### WORK TASK
What follows is a listing; give it again exactly, in its entirety.

### DATA IN THIS EXERCISE
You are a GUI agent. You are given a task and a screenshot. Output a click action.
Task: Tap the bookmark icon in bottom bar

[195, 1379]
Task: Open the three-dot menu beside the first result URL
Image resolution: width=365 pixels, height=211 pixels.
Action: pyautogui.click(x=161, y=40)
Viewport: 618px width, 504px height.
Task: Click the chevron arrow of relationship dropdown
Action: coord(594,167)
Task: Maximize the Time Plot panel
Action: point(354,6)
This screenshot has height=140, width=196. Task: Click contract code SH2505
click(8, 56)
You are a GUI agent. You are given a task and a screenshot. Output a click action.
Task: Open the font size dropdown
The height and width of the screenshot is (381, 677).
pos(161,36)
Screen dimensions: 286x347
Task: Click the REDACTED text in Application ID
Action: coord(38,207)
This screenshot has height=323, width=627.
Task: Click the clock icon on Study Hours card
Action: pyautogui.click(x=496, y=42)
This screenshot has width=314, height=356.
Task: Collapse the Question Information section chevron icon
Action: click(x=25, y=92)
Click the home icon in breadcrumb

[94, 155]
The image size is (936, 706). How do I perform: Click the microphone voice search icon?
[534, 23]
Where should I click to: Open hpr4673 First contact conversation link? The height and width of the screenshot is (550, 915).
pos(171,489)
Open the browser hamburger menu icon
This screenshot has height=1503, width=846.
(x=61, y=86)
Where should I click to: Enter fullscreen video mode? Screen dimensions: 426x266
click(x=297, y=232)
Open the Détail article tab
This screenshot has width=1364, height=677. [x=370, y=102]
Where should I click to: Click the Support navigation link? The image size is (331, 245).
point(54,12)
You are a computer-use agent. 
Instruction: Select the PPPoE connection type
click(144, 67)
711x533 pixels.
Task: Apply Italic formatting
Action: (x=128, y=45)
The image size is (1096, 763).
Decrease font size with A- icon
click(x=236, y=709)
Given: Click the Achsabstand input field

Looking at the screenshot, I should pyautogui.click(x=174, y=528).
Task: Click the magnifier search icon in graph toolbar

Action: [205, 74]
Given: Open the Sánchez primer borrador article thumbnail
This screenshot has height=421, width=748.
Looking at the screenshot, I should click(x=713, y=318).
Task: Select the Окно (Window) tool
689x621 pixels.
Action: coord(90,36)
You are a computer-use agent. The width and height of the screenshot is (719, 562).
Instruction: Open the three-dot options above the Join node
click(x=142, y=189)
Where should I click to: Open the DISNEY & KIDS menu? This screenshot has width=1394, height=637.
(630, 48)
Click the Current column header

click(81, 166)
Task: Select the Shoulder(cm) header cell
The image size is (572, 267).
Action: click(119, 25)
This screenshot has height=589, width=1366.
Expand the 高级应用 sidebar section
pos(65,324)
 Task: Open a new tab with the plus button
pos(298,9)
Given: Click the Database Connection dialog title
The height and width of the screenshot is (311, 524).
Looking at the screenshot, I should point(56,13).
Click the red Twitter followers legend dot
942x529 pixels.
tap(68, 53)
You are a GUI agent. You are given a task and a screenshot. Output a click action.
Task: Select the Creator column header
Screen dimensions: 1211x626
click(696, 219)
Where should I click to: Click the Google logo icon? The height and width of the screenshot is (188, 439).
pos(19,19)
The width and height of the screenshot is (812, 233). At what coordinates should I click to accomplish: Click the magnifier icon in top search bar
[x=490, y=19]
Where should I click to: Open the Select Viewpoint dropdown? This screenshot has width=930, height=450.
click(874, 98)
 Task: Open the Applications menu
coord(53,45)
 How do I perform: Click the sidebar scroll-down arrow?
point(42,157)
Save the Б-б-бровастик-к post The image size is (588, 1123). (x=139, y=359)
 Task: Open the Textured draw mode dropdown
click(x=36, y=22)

### RESPONSE
You are a GUI agent. You are given a task and a screenshot. Output a click action.
Task: Tap the bookmark icon in bottom bar

[195, 1379]
Task: Open the three-dot menu beside the first result URL
Image resolution: width=365 pixels, height=211 pixels.
Action: pyautogui.click(x=161, y=40)
Viewport: 618px width, 504px height.
Task: Click the chevron arrow of relationship dropdown
Action: coord(594,167)
Task: Maximize the Time Plot panel
Action: point(354,6)
This screenshot has height=140, width=196. Task: Click contract code SH2505
click(8, 56)
You are a GUI agent. You are given a task and a screenshot. Output a click action.
Task: Open the font size dropdown
The height and width of the screenshot is (381, 677).
pos(161,36)
Screen dimensions: 286x347
Task: Click the REDACTED text in Application ID
Action: coord(38,207)
This screenshot has height=323, width=627.
Task: Click the clock icon on Study Hours card
Action: pyautogui.click(x=496, y=42)
This screenshot has width=314, height=356.
Task: Collapse the Question Information section chevron icon
Action: click(x=25, y=92)
Click the home icon in breadcrumb

[94, 155]
The image size is (936, 706). How do I perform: Click the microphone voice search icon?
[534, 23]
Where should I click to: Open hpr4673 First contact conversation link? The height and width of the screenshot is (550, 915).
pos(171,489)
Open the browser hamburger menu icon
This screenshot has height=1503, width=846.
(x=61, y=86)
Where should I click to: Enter fullscreen video mode? Screen dimensions: 426x266
click(x=297, y=232)
Open the Détail article tab
This screenshot has width=1364, height=677. [x=370, y=102]
Where should I click to: Click the Support navigation link? The image size is (331, 245).
point(54,12)
You are a computer-use agent. 
Instruction: Select the PPPoE connection type
click(144, 67)
711x533 pixels.
Task: Apply Italic formatting
Action: (x=128, y=45)
The image size is (1096, 763).
Decrease font size with A- icon
click(x=236, y=709)
Given: Click the Achsabstand input field

Looking at the screenshot, I should pyautogui.click(x=174, y=528).
Task: Click the magnifier search icon in graph toolbar

Action: [205, 74]
Given: Open the Sánchez primer borrador article thumbnail
This screenshot has height=421, width=748.
Looking at the screenshot, I should click(x=713, y=318).
Task: Select the Окно (Window) tool
689x621 pixels.
Action: coord(90,36)
You are a computer-use agent. The width and height of the screenshot is (719, 562).
Instruction: Open the three-dot options above the Join node
click(x=142, y=189)
Where should I click to: Open the DISNEY & KIDS menu? This screenshot has width=1394, height=637.
(630, 48)
Click the Current column header

click(81, 166)
Task: Select the Shoulder(cm) header cell
The image size is (572, 267).
Action: click(119, 25)
This screenshot has height=589, width=1366.
Expand the 高级应用 sidebar section
pos(65,324)
 Task: Open a new tab with the plus button
pos(298,9)
Given: Click the Database Connection dialog title
The height and width of the screenshot is (311, 524).
Looking at the screenshot, I should point(56,13).
Click the red Twitter followers legend dot
942x529 pixels.
tap(68, 53)
You are a GUI agent. You are given a task and a screenshot. Output a click action.
Task: Select the Creator column header
Screen dimensions: 1211x626
click(696, 219)
Where should I click to: Click the Google logo icon? The height and width of the screenshot is (188, 439).
pos(19,19)
The width and height of the screenshot is (812, 233). At what coordinates should I click to accomplish: Click the magnifier icon in top search bar
[x=490, y=19]
Where should I click to: Open the Select Viewpoint dropdown? This screenshot has width=930, height=450.
click(874, 98)
 Task: Open the Applications menu
coord(53,45)
 How do I perform: Click the sidebar scroll-down arrow?
point(42,157)
Save the Б-б-бровастик-к post The image size is (588, 1123). (x=139, y=359)
 Task: Open the Textured draw mode dropdown
click(x=36, y=22)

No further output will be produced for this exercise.